A question of great interest, which has immediate bearings on policy, remains: "Is there any limit to this disintegration of the family?"
Already in the more advanced nations, that process which dissolved the larger family aggregates, dissipating the tribe and the gens and leaving only the family proper, has long been completed; and already there have taken place partial disintegrations of the family proper. Along with changes which for family responsibility substituted individual responsibility in respect of offenses, have gone changes which, in some degree, have absolved the family from responsibility for its members in other respects. When by poor-laws public provision was made for children whom their parents did not or could not adequately support, society in so far assumed family functions; as also when undertaking, in a measure, the charge of parents not supported by their children. Legislation has of late further relaxed family bonds by relieving parents from the care of their children's minds, and in place of education under parental direction establishing education tinder state direction; and where the appointed authorities have found it needful partially to clothe neglected children before they could be taught, and even to whip children by police agency for not going to school, they have still further substituted for the responsibility of parents a national responsibility. This recognition of the individual, even when a child, as the social unit, rather than the family, has indeed now gone so far that by many the paternal duty of the state is assumed as self-evident; and criminals are called "our failures."
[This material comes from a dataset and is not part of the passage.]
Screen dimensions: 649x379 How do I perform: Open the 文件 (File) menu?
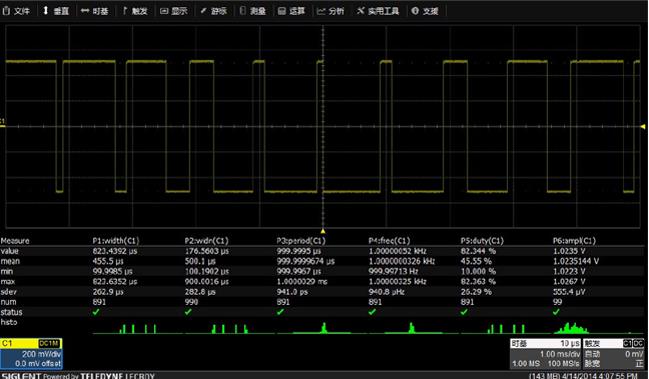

Are these disintegrations of the family parts of a normal progress? Are we on our way to a condition like that reached by sundry communistic aggregates in America and elsewhere? In these, along with community of property, and along with something approaching to community of wives, there goes community in the care of offspring: the family is entirely disintegrated, and individuals are alone the units recognized. We have made sundry steps toward such an organization. Is the taking of those which remain only a matter of time?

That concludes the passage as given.